Work instructions — Down to the last line, retype each line of the entries exactly, starting with the one that contains "You are a computer-use agent. This".

Material to process —
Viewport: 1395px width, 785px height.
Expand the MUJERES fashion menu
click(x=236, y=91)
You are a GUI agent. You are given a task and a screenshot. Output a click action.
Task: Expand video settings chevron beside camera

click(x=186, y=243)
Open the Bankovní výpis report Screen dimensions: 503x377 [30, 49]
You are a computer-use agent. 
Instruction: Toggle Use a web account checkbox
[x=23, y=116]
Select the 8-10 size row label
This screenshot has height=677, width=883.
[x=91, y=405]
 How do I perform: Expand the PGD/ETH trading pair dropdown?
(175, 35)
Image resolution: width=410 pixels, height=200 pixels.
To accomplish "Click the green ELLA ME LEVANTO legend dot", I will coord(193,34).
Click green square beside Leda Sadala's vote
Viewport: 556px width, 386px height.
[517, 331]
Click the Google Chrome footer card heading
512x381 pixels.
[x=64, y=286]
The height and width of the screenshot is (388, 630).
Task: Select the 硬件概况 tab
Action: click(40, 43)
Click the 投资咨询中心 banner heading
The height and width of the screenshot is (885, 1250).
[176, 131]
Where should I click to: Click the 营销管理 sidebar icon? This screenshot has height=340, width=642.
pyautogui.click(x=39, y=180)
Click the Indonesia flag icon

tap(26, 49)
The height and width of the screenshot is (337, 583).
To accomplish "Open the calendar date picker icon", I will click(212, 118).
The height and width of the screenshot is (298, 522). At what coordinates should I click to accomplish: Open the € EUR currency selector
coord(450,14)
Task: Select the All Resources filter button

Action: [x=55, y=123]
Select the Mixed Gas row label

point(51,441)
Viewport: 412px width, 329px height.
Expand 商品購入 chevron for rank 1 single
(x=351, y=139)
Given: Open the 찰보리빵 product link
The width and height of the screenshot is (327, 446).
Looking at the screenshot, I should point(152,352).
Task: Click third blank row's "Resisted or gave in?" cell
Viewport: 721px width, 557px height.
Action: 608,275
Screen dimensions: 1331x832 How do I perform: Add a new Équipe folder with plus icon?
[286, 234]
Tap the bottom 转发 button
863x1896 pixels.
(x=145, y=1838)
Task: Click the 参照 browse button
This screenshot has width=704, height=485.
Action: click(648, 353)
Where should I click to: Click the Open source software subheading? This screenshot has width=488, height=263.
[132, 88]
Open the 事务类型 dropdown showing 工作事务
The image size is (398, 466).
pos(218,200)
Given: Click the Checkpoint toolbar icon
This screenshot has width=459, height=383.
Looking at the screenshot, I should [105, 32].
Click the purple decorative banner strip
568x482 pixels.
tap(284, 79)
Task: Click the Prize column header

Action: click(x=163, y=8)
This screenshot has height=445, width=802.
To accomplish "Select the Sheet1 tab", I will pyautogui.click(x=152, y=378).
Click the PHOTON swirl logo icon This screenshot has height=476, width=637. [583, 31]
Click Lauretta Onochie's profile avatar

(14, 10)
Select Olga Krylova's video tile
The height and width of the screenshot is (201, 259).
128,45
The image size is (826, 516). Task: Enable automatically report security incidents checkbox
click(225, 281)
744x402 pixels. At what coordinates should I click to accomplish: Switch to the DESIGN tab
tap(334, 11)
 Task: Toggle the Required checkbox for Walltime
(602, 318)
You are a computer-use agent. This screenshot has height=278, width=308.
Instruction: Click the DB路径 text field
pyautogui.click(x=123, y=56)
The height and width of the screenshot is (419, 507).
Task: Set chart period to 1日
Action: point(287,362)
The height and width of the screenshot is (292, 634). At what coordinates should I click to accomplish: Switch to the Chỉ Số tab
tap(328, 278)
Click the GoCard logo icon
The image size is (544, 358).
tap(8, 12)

Solution for this problem —
You are a computer-use agent. This screenshot has height=278, width=308.
Instruction: Click the DB路径 text field
pyautogui.click(x=123, y=56)
The height and width of the screenshot is (419, 507).
Task: Set chart period to 1日
Action: point(287,362)
The height and width of the screenshot is (292, 634). At what coordinates should I click to accomplish: Switch to the Chỉ Số tab
tap(328, 278)
Click the GoCard logo icon
The image size is (544, 358).
tap(8, 12)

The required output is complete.